- [Dataset entries]
----------------------------------------

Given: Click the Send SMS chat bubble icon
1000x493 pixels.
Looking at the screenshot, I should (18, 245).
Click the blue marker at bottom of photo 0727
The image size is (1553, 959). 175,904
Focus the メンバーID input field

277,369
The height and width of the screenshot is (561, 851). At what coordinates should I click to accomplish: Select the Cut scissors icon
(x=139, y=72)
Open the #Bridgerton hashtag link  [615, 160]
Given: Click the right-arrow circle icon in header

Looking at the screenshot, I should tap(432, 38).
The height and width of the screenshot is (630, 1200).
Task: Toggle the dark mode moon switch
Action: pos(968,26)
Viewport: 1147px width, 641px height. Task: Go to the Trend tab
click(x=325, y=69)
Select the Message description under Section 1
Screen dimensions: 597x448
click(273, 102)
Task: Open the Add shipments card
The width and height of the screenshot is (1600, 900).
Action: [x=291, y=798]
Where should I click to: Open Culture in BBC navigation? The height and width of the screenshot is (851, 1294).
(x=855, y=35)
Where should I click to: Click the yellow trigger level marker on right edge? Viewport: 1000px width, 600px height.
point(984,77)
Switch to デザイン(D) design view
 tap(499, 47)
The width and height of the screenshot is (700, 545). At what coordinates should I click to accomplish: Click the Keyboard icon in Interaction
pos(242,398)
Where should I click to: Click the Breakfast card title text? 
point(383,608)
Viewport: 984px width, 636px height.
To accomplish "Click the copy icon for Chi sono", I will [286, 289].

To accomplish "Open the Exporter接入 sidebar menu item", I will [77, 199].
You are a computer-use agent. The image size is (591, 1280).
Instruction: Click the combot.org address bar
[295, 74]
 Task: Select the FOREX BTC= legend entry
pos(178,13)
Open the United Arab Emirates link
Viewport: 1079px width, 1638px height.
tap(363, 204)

----------------------------------------

Return the records above verbatim, in their entirety.

- [Exercise response]
Given: Click the Send SMS chat bubble icon
1000x493 pixels.
Looking at the screenshot, I should (18, 245).
Click the blue marker at bottom of photo 0727
The image size is (1553, 959). 175,904
Focus the メンバーID input field

277,369
The height and width of the screenshot is (561, 851). At what coordinates should I click to accomplish: Select the Cut scissors icon
(x=139, y=72)
Open the #Bridgerton hashtag link  [615, 160]
Given: Click the right-arrow circle icon in header

Looking at the screenshot, I should tap(432, 38).
The height and width of the screenshot is (630, 1200).
Task: Toggle the dark mode moon switch
Action: pos(968,26)
Viewport: 1147px width, 641px height. Task: Go to the Trend tab
click(x=325, y=69)
Select the Message description under Section 1
Screen dimensions: 597x448
click(273, 102)
Task: Open the Add shipments card
The width and height of the screenshot is (1600, 900).
Action: [x=291, y=798]
Where should I click to: Open Culture in BBC navigation? The height and width of the screenshot is (851, 1294).
(x=855, y=35)
Where should I click to: Click the yellow trigger level marker on right edge? Viewport: 1000px width, 600px height.
point(984,77)
Switch to デザイン(D) design view
 tap(499, 47)
The width and height of the screenshot is (700, 545). At what coordinates should I click to accomplish: Click the Keyboard icon in Interaction
pos(242,398)
Where should I click to: Click the Breakfast card title text? 
point(383,608)
Viewport: 984px width, 636px height.
To accomplish "Click the copy icon for Chi sono", I will [286, 289].

To accomplish "Open the Exporter接入 sidebar menu item", I will [77, 199].
You are a computer-use agent. The image size is (591, 1280).
Instruction: Click the combot.org address bar
[295, 74]
 Task: Select the FOREX BTC= legend entry
pos(178,13)
Open the United Arab Emirates link
Viewport: 1079px width, 1638px height.
tap(363, 204)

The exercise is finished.